We are taken deeper into the mountain by means of a wide, brightly lit tunnel. Our footsteps are soft, but the boots of our escorts thump and drum hollowly. The place smells of steel and concrete and fear, heavy and oppressive.
“I love what you’ve done with the old place,” I say brightly. “What do you think, Chloe?”
“The lighting makes my fur look bad,” she grouses.
“Ah, but it brings out the sparkle in your eyes.”
“No talking,” the mastiff growls.
“Why not?” I ask. “Afraid we’ll say something that might confuse your motley little pack? Like that back outside your little ratturd republic everyone—not just half-assed excuses for soldiers—get all they want to eat?”
“Don’t forget the Ice Cream For Everyone On Sunday Law, boss,” Chloe says with a laugh. “Ain’t buzzard-flavored either.”
“I said no talking!”
“But yelling is all right?” Chloe asks with mock innocence.
I have to smile as I pat her arm. “Silence is golden,” I say.
She snorts. “Yeah, and so is piss on snow.”
“Which these people probably consider a Sno-cone.”
Our laughter echoes brightly, making our guards scowl.
We are taken to the entrance of an even more secure area. Our original escort hands us off to a dozen hard-faced and silent Dobermans armed with Tazers and truncheons. They lead us deeper yet into the maze of tunnels.
I am the sort who thinks things out. At times I may even overthink a given situation.
How I will deal with what waits for me has been high in my mind since I first heard Wolf’s emissary deliver his message and offer.
Still I have no idea how I will feel or act, or what I can make of the bargain I must strike.

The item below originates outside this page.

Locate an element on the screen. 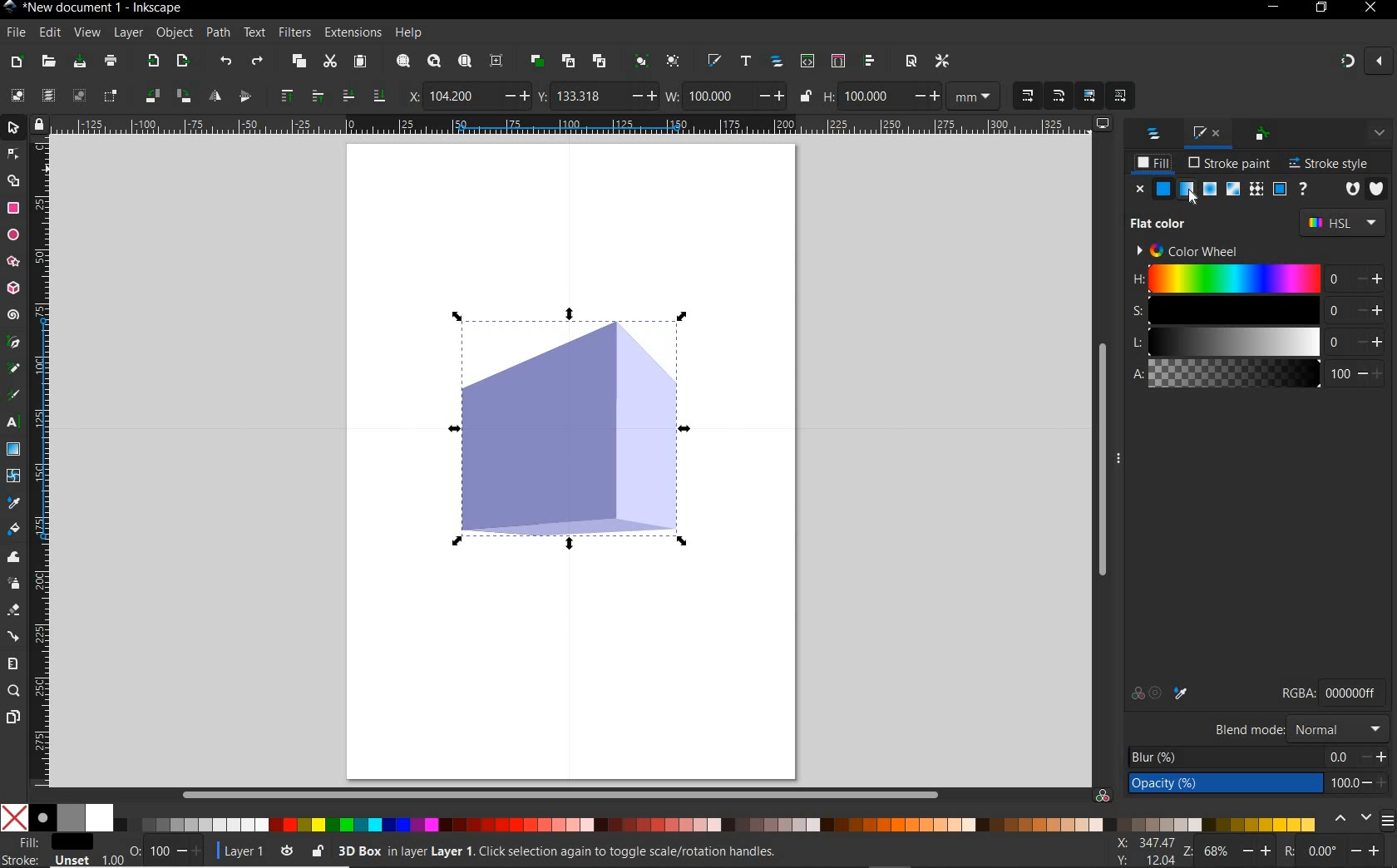  DESELECT is located at coordinates (79, 95).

Our escorts never say a word. They unlock a heavy steel door and gesture for us to go through.
The door closes behind us, leaving us in a dimly lit chamber that was once some sort of supply office. I smell age, and fear. Mildewed paper and stale food.
A hoarse voice calls, “Who’s there?”
“Merlin and Chloe,” I answer. “Who are you?”
A shaggy humped shape rises from a pile of blankets and pillows over in one corner, breathing heavily and groaning slightly as it unfolds.
“Buddy.”
The owner of the voice is an ancient Newfoundland, broad muzzle grizzled with age, eyes rheumy. He comes toward us, his movements stiff and slow.
“We’re here to see them, Buddy,” I say gently.
Those eyes meet mine. “I was told—I was told someone was coming at last. To see them. Will you—will you take them away?”
“I don’t know,” I answer, trying to sort the hope from the despair in his eyes, and in the angle of his ears.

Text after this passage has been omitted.